Rewrite the lines of every entry below as a numbered list, skipping any blank lines and leaving out the pictures.

————

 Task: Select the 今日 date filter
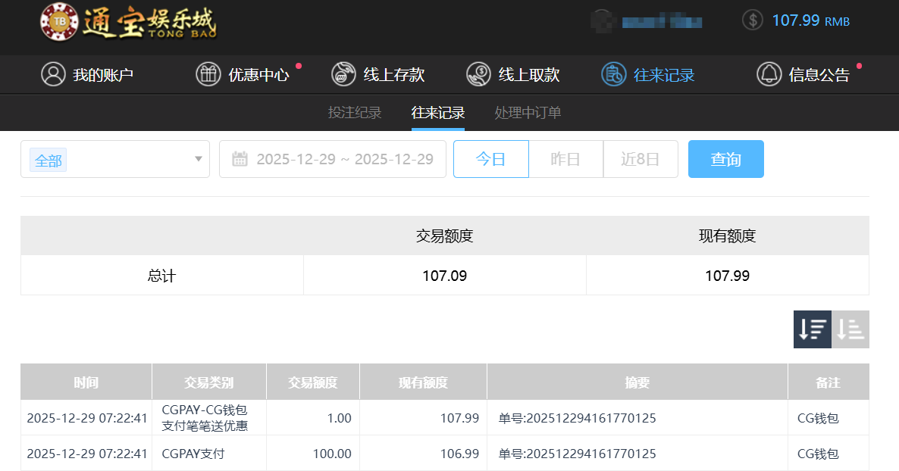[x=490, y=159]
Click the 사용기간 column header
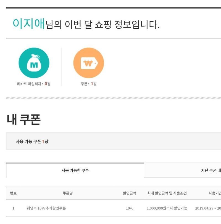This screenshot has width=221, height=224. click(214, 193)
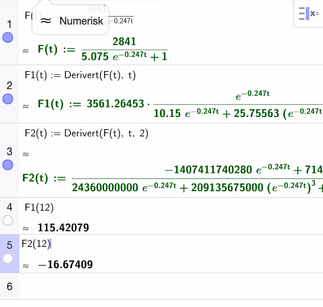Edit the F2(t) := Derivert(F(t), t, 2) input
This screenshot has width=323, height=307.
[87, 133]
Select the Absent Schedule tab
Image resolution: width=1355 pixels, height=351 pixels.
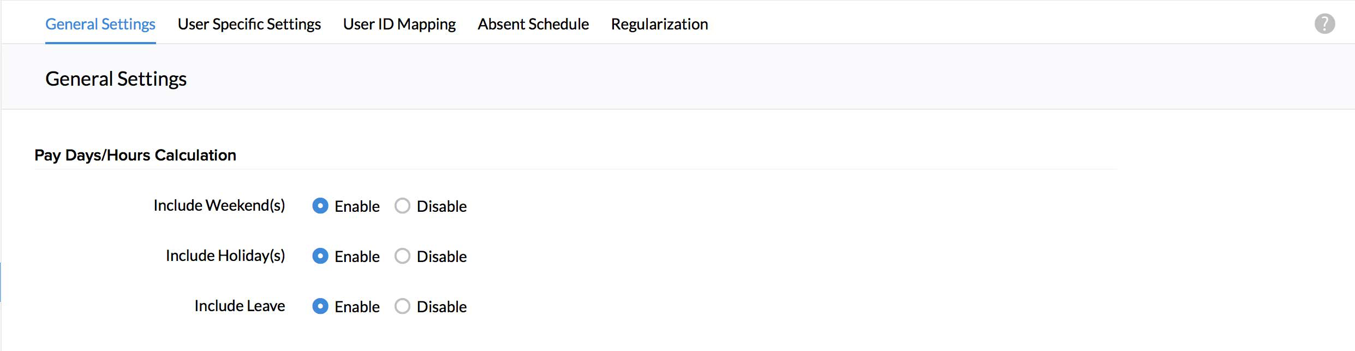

————

*OUTPUT OF THE EXERCISE*.
1.  Task: Select the 今日 date filter
2. [x=490, y=159]
3. Click the 사용기간 column header
4. This screenshot has width=221, height=224. click(214, 193)
5. Edit the F2(t) := Derivert(F(t), t, 2) input
6. This screenshot has width=323, height=307.
7. [87, 133]
8. Select the Absent Schedule tab
9. Image resolution: width=1355 pixels, height=351 pixels.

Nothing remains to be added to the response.